Papyrus fragment of Alcibiades I, section 131.c-e.
In the preface Alcibiades is described as an ambitious young man who is eager to enter public life.
He is extremely proud of his good looks, noble birth, many friends, possessions and his connection
toPericles, the leader of the Athenian state. Alcibiades has many admirers but they have all run
away, afraid of his coldness. Socrates was the first of his admirers but he has not spoken to him for
many years. Now the older man tries to help the youth with his questions before Alcibiades presents
himself in front of the Athenian assembly. For the rest of the dialogue Socrates explains the many
reasons why Alcibiades needs him. By the end of Alcibiades I, the youth is much persuaded by
Socrates' reasoning, and accepts him as his mentor.
The first topic they enter is the essence of politics war and peace. Socrates claims that people
should fight on just grounds but he doubts that Alcibiades has got any knowledge about justice.

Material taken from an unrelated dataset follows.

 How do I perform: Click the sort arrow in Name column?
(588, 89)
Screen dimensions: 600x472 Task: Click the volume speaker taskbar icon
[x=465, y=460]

Prodded by Socrates questioning Alcibiades admits that he has never learned the nature of justice
from a master nor has discovered it by himself .
Alcibiades suggests that politics is not about justice but expediency and the two principles could be
opposed. Socrates persuades him that he was mistaken, and there is no expediency without
justice. The humiliated youth concedes that he knows nothing about politics.
Later Alcibiades says that he is not concerned about his ignorance because all the other Athenian
politicians are ignorant. Socrates reminds him that his true rivals are the kings of Sparta and Persia.
He delivers a long lecture about the careful education, glorious might and unparalleled richness of
these foreign rulers. Alcibiades has got cold feet which was exactly the purpose of Socrates
speech.
After this interlude the dialogue proceeds with further questioning about the rules of society.
Socrates points to the many contradictions in Alcibiades thoughts. Later they agree that man has to
follow the advise of the famous Delphic phrase: gnthi seautn meaning know thyself. They discuss
that the "ruling principle" of man is not the body but the soul. Somebody's true lover loves his soul,
while the lover of the body flies as soon as the youth fades. With this Socrates proves that he is the
only true lover of Alcibiades. "From this day forward, I must and will follow you as you have followed
me; I will be the disciple, and you shall be my master", proclaims the youth. Together they will work
on to improve Alcibiades' character because only the virtuous has the right to govern. Tyrannical
power should not be the aim of individuals but people accept to be commanded by a superior.
In the last sentence Socrates expresses his hope that Alcibiades will persist but he has fears
because the power of the state "may be too much" for both of them.